2:07 p.m. PDT August 16, 2021

Map of the Dixie Fire
Map of the Dixie Fire. The white line was the perimeter at 11:30 p.m. PDT August 15, 2021. The red dots represent heat detected by a satellite at 3:34 a.m. PDT Aug 16, 2021.

The heavy smoke layer that we have seen for days continued Sunday night to dampen fire activity on the Dixie Fire between Chester and Susanville, California. But on Monday Red Flag Warnings are in effect for critical fire weather conditions — 22 mph west-southwest winds gusting to 30 mph along with temperatures in the triple digits with relative humidity in the low teens. This could increase fire activity, pushing it to the east-northeast.

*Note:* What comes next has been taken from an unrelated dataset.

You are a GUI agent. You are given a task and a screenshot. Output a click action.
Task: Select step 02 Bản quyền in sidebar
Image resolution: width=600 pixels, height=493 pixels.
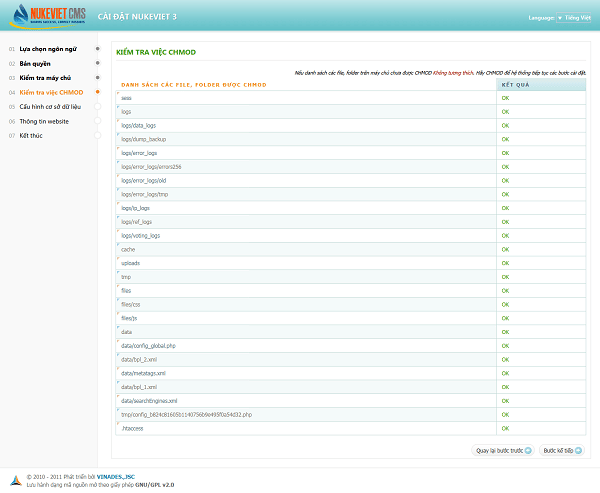[35, 63]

The Hot-Dry-Windy Index for the area on Monday is far above the 95th percentile. By Wednesday it will drop to around the 50th percentile before rising to around the 90th on Friday. The Hot-Dry-Windy Index is a prediction of potential fire spread. It is described as being very simple and only considers the atmospheric factors of heat, atmospheric moisture, and wind. To be more precise, it is a multiplication of the maximum wind speed and maximum vapor pressure deficit  in the lowest 50 or so millibars in the atmosphere. It does not consider fuel moisture.

(To see all articles on Wildfire Today about the Dixie Fire, including the most recent, click HERE.)

Hot-Dry-Windy Index Dixie Fire
Hot-Dry-Windy Index for the area of the Dixie Fire Monday, August 16, 2021.

On Sunday the most active portions of the fire were:

  • Northwest side as it continues to spread through Lassen Volcanic National Park.
  • North-central, northeast of Chester and northwest of Westwood.
  • Mountain Meadows Reservoir, to the west and northeast.
  • West of Antelope Lake, where the fire has moved into the 2019 Walker Fire.

Damage assessments are ongoing on the Dixie Fire. To date the teams have documented as destroyed, 633 residences and 134 commercial structures. Maps are available showing the status of structures.

The fire has burned 569,000 acres.

Resources assigned to the incident include 569 fire engines, 194 water tenders, 89 hand crews, and 198 dozers for a total of 6,579 personnel.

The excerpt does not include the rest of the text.